La lista de atropellos sería muy larga. Pero lo más preocupante es la mezcla de iluminación ideológica y de revanchismo de muchas de las medidas adoptadas, que no se justifican por la presión de las reformas impuestas desde Bruselas. Los inmigrantes, los dependientes, los desahuciados, la clase trabajadora, los servicios públicos de sanidad, educación, investigación y justicia son las víctimas favoritas. La consigna es eliminar prestaciones o privatizarlas, sin cálculos ni estudios previos de rentabilidad económica ni social, sin el más mínimo análisis de las consecuencias a largo plazo, sobre las que autorizados organismos internacionales empiezan ya a alertar. Esta inhibición del Estado en sus funciones más perentorias ya está teniendo resultados dramáticos y ha acentuado una fractura insalvable entre dos categorías de ciudadanos que ya estaban empezando a diferenciarse a causa de la crisis: los que apenas la perciben y todos los demás. En la primera categoría se sitúan los banqueros, los defraudadores amnistiados, los empresarios, buen parte de los políticos y de los altos cargos de las Administraciones. Todos ellos mantienen su cuota de poder económico que los vincula con esa “clase política extractiva” que señalaba César Molinas en su artículo de septiembre publicado en EL PAÍS. Esa extracción se ha generado y se sigue generando, a veces de forma delictiva a través de numerosos casos de corrupción que siguen aflorando casi cada mes. Una extensa nómina de “conseguidores” bien relacionados con el poder político está saqueando el país para beneficio de unos pocos. Esos pocos pertenecen a la “clase política”, culpable de la crisis, que ahora debe mantenerse a flote en plena depresión y devolver favores a quienes se los han procurado durante los años de la gran especulación. De modo que se pone en venta el sistema de salud pública y la educación pública, se inyecta efectivo europeo a los otros grandes culpables, los bancos; se amnistía a los defraudadores, se sangra al funcionario y al ciudadano con impuestos más elevados, se le aumentan las tarifas eléctricas y los peajes y se le hace pagar por servicios elementales como la sanidad y la justicia.

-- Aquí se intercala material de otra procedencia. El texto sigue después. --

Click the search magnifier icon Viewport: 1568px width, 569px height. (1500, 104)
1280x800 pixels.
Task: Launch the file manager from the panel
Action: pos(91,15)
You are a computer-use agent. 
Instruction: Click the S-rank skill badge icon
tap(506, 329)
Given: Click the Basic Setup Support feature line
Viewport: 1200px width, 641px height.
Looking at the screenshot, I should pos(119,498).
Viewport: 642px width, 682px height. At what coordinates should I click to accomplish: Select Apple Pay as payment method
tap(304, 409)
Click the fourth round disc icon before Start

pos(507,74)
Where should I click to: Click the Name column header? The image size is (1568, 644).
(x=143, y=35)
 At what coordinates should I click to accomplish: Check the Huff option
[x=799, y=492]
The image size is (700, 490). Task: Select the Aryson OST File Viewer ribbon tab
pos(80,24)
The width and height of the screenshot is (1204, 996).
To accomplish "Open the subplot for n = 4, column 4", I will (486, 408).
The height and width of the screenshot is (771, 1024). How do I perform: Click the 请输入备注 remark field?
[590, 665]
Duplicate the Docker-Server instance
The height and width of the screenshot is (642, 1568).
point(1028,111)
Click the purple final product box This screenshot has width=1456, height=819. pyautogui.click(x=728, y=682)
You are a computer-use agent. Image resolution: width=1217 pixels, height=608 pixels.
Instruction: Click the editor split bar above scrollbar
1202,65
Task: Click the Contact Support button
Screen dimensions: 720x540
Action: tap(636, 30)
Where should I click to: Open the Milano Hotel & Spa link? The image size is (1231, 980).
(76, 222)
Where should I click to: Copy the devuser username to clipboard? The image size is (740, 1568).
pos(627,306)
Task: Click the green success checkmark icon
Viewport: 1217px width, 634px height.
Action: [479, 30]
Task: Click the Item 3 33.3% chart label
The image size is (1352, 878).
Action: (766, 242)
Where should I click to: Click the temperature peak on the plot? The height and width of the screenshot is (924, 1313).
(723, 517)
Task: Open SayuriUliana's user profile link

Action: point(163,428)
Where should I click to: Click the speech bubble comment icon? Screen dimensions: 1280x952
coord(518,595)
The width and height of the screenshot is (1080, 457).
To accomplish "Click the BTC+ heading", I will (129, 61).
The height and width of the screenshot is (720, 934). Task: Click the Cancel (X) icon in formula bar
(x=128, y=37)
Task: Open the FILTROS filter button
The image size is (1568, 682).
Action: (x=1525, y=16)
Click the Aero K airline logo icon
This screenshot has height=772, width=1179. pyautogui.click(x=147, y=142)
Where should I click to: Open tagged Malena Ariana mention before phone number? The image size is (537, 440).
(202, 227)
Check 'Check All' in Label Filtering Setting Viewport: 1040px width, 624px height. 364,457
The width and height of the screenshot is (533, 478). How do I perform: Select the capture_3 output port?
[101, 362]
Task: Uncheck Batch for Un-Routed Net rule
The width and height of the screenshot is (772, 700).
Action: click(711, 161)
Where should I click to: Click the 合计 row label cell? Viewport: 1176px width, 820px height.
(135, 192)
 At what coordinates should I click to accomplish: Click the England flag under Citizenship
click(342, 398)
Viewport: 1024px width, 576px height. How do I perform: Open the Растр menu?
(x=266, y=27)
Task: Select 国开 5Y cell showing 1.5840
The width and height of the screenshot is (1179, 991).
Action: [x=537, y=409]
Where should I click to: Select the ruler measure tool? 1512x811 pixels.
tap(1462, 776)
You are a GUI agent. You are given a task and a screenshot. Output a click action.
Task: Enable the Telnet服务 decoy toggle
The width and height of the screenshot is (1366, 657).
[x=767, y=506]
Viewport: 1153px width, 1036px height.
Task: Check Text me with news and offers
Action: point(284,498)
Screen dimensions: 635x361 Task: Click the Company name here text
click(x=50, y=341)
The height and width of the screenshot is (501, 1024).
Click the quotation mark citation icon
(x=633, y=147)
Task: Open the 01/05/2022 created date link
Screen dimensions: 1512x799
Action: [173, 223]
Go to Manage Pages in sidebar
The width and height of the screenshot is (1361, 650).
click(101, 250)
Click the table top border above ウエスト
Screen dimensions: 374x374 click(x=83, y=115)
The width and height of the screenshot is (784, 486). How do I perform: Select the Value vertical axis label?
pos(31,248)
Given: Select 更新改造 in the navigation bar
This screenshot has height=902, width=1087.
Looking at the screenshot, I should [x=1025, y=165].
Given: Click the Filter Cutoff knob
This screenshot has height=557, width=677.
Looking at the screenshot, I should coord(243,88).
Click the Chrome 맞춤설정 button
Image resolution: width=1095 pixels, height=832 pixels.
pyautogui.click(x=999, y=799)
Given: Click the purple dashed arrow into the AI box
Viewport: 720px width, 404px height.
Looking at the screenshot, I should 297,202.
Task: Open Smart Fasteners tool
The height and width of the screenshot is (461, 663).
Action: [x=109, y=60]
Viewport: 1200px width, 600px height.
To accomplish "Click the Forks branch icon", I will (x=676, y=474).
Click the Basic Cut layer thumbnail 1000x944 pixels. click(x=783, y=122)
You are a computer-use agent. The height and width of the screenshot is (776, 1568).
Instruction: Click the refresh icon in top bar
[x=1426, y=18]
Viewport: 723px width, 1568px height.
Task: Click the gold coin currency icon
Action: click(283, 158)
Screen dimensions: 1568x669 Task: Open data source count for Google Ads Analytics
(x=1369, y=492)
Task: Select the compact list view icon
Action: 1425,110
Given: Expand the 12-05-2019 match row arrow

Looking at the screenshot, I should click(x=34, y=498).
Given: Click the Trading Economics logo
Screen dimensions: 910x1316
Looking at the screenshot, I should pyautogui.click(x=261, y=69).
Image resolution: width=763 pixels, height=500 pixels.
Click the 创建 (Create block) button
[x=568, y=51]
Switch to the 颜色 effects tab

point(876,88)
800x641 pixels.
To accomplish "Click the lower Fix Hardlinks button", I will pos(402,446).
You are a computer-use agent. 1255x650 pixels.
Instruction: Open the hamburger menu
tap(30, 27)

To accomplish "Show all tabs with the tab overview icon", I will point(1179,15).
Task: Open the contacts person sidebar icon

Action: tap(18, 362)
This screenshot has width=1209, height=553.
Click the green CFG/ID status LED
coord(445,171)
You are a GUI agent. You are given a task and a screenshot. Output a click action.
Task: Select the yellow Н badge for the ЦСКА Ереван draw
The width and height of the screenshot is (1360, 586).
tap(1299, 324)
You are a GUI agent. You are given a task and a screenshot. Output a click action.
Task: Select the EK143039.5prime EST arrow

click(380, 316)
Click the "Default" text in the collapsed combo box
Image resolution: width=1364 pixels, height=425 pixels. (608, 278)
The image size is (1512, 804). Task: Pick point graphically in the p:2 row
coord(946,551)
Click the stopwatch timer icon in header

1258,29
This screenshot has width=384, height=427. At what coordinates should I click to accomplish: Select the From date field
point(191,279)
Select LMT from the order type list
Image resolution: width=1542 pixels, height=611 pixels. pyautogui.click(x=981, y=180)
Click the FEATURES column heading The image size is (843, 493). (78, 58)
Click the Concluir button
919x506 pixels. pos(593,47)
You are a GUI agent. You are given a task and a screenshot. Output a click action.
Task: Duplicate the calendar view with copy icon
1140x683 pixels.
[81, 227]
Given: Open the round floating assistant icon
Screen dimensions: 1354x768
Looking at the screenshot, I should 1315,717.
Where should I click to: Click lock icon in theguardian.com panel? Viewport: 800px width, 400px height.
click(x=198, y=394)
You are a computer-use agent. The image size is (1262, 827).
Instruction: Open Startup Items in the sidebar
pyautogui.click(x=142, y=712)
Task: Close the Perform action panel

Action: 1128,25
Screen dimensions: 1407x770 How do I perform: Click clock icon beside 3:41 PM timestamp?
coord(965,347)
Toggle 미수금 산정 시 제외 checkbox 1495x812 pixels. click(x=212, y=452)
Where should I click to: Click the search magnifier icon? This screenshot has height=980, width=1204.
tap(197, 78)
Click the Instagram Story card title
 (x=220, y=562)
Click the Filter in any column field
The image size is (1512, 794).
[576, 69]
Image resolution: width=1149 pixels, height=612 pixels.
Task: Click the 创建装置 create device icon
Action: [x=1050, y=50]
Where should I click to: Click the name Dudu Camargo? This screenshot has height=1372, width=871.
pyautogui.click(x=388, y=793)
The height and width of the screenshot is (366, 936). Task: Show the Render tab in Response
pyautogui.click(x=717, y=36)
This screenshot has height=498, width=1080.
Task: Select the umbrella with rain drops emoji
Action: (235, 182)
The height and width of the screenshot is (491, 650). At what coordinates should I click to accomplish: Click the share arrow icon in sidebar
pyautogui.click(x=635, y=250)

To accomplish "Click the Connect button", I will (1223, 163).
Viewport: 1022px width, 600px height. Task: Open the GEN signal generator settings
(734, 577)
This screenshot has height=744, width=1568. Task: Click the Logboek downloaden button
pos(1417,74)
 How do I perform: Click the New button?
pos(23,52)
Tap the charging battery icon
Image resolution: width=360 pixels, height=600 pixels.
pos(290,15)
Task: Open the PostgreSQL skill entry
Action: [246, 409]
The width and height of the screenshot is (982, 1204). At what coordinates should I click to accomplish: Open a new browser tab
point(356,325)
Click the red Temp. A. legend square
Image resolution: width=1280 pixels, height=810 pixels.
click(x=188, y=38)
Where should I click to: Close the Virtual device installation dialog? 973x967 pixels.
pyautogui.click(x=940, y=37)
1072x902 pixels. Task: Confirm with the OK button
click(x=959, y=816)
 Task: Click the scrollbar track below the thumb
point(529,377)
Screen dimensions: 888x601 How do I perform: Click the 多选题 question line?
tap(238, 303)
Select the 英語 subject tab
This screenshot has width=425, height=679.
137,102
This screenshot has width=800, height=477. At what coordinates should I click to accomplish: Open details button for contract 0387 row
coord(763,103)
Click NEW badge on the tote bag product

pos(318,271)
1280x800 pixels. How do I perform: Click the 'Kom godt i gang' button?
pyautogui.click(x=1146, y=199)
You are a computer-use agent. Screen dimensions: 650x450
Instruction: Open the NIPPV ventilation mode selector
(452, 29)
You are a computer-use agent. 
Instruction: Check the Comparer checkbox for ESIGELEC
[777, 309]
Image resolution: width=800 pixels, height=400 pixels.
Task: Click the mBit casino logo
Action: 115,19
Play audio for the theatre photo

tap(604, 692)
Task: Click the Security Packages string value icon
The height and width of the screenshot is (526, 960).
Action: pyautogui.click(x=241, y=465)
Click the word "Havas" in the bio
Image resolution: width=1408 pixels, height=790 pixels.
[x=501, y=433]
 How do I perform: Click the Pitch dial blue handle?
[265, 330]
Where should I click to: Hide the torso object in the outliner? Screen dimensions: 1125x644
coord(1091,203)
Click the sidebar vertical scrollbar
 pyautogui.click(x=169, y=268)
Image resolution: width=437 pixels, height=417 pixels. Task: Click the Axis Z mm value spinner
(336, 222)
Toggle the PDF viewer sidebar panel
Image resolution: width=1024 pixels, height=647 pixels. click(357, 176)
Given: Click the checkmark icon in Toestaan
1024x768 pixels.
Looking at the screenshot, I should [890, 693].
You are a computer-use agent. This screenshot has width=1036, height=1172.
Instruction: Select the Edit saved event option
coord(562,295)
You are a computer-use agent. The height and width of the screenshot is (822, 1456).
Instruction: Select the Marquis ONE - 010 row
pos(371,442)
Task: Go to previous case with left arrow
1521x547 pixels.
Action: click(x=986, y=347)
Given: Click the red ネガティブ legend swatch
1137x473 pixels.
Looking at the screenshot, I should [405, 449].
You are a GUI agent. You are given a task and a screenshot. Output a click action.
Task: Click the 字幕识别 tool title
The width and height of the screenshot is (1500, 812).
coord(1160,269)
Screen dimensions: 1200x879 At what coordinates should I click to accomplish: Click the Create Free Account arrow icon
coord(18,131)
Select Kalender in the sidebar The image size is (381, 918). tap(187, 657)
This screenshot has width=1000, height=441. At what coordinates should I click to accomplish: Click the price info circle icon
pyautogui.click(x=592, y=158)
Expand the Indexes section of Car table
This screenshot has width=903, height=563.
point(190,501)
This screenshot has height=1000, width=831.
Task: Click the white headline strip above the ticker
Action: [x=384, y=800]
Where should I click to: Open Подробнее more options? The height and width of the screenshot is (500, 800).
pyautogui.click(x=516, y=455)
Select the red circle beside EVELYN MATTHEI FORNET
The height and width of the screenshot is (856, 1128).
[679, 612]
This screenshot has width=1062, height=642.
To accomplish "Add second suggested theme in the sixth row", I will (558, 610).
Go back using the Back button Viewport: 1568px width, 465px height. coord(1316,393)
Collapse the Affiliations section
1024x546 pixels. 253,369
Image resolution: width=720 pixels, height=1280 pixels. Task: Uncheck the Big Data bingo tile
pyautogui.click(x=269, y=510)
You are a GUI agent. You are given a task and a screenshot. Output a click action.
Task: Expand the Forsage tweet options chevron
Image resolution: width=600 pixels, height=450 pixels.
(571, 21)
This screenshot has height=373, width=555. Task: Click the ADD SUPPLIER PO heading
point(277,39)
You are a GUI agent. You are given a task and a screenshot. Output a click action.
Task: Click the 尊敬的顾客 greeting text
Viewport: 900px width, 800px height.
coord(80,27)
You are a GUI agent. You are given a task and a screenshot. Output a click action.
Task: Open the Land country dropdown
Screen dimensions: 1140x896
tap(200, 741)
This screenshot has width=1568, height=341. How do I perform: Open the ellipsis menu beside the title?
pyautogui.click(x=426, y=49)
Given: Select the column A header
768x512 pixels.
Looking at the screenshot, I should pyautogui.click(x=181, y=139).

La concentración de la riqueza en manos de unos pocos ya fue prevista por Marx, aunque no del mismo modo en que se está produciendo. No es la burguesía, un concepto social desfasado y ambiguo, sino una parte del conglomerado de políticos, banqueros, empresarios y gestores de operaciones especulativas. Ellos ganan y el resto pierde: paro, desatención sanitaria, negación de la tutela judicial, desahucios. Los principios elementales de la política como servicio a la ciudadanía están conculcados: no parece crearle dudas al gobierno acerca de su permanente violación de los fundamentos constitucionales el que haya cada vez más gente sin trabajo, sin casa, sin derechos, sin protección frente a la opresión.
El daño parece ya irreparable para muchas generaciones, y aún no ha terminado.